We then iterate through the edgelist data, replacing any instance of either original ID with the newly created ID. However, this process is complex if you’re including ego-to-alter edge data. As you’re likely aware, network canvas stores this in the attributeList data frame. Here is an example of such a dataset with three types of ego-to-alter ties: “close,” “drugs,” and “sex.”
If we wanted to include ego-to-alter and alter-to-alter edges, we’d have to combine this data with the alter-to-alter edgelists. For example, assume we’re only interested in close ties, this is how we’d create that data:
# Bring in ego-to-alter data
attributes <- read.csv("protocol_attributeList_Person.csv", header = TRUE)
egoToAlter_close <- attributes[attributes$Close == TRUE ,c("networkCanvasEgoUUID","networkCanvasUUID")]
# Rename before combine with alter to alter data
colnames(egoToAlter_close) <- c("networkCanvasSourceUUID","networkCanvasTargetUUID")
# Bring in alter-to-alter close data
alterToAlter_close <- read.csv("protocol_edgeList_close.csv", header = TRUE)
# Combine ego-to-alter and alter-to-alter data
allTies_close <- rbind(alterToAlter_close[,c("networkCanvasSourceUUID","networkCanvasTargetUUID")],egoToAlter_close)
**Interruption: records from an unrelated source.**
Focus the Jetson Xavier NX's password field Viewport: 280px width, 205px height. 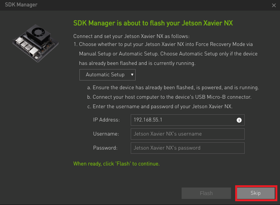pyautogui.click(x=188, y=148)
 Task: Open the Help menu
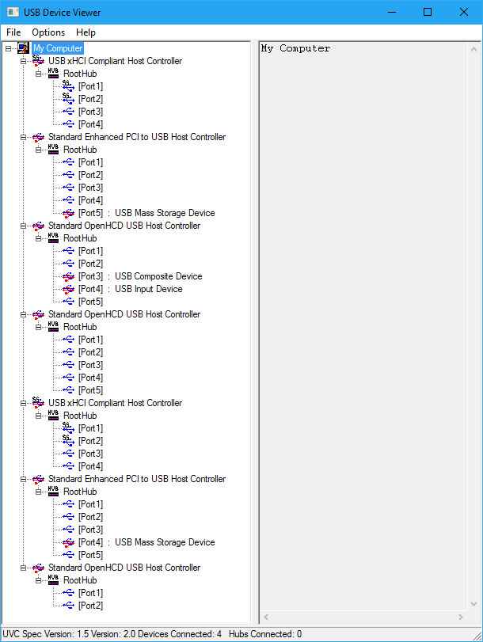click(86, 32)
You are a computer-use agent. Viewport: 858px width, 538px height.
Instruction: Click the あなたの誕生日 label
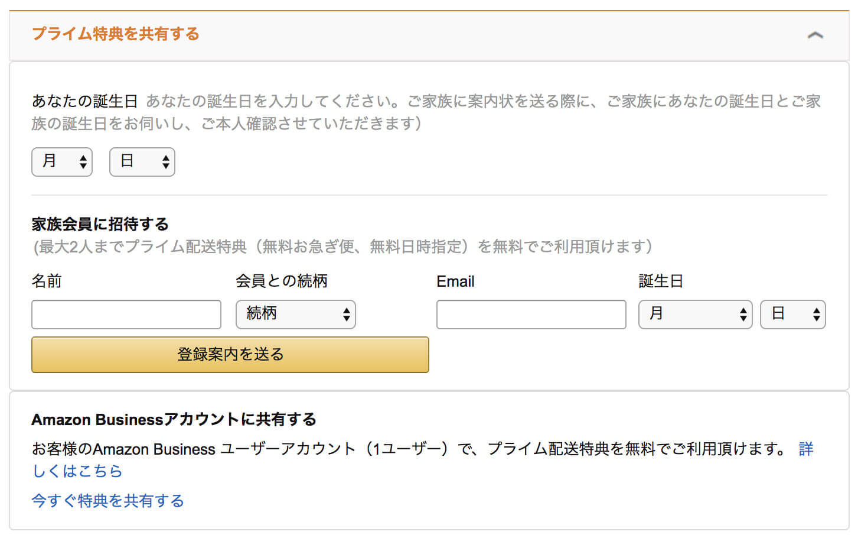click(84, 101)
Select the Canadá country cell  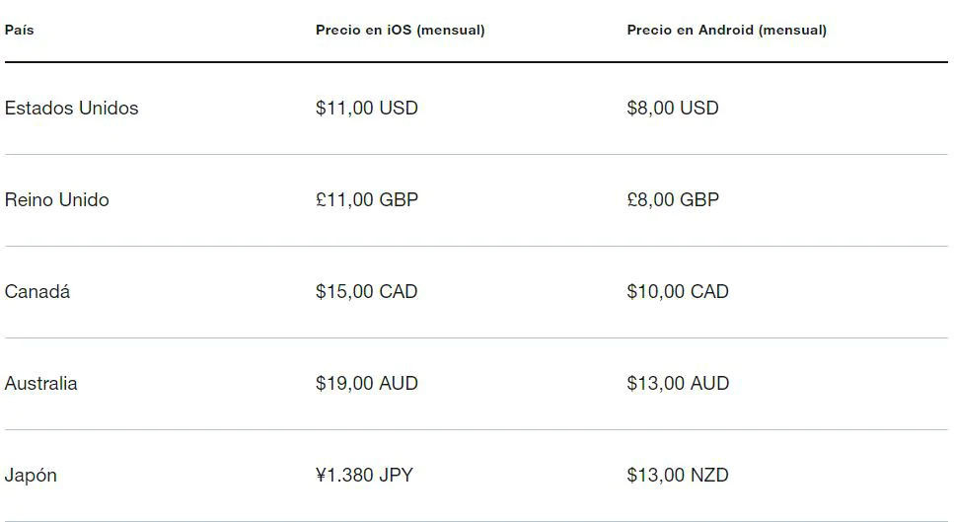37,291
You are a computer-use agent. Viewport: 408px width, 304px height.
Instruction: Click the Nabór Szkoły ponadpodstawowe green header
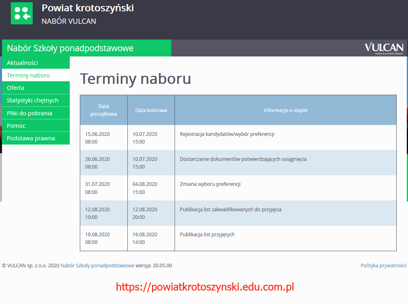(70, 48)
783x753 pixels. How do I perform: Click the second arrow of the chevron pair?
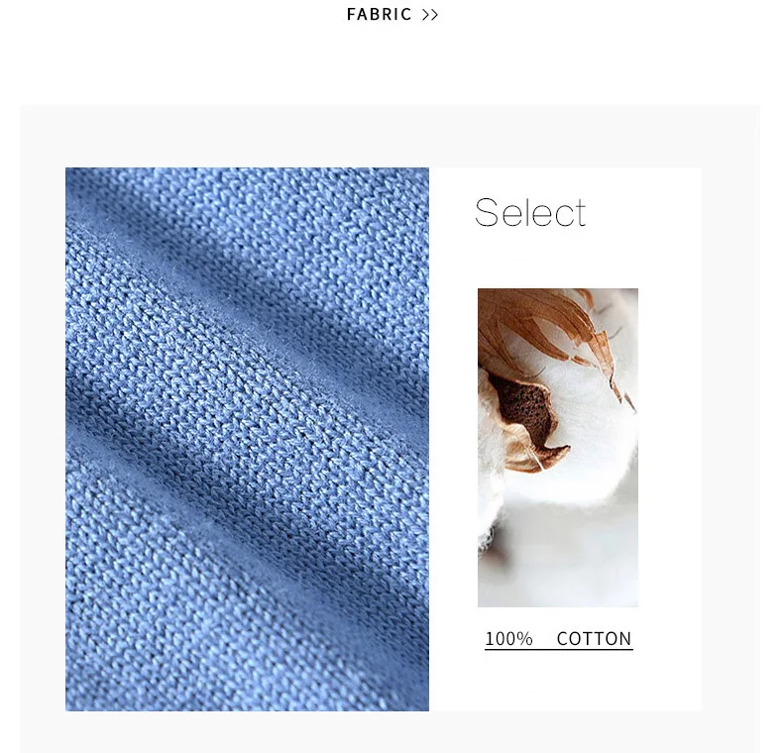pyautogui.click(x=434, y=15)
Using this combined edgelist, we’d loop through and assign the new IDs from the matched data frame for any matched nodes.
Attribute data can be even more complicated and requires special consideration (e.g., if you’re matching across egos and alters you probably want to use the attribute data provided by the ego). So that would again require a bespoke solution depending on the specifics of your data and matching process.
This is obviously quite a complex process that is strongly determined by the data you’ve collected and the type of ‘pseudo whole-network’ you’re looking to create. If you run into specific questions with your implementation of this, we’d be happy to provide our thoughts.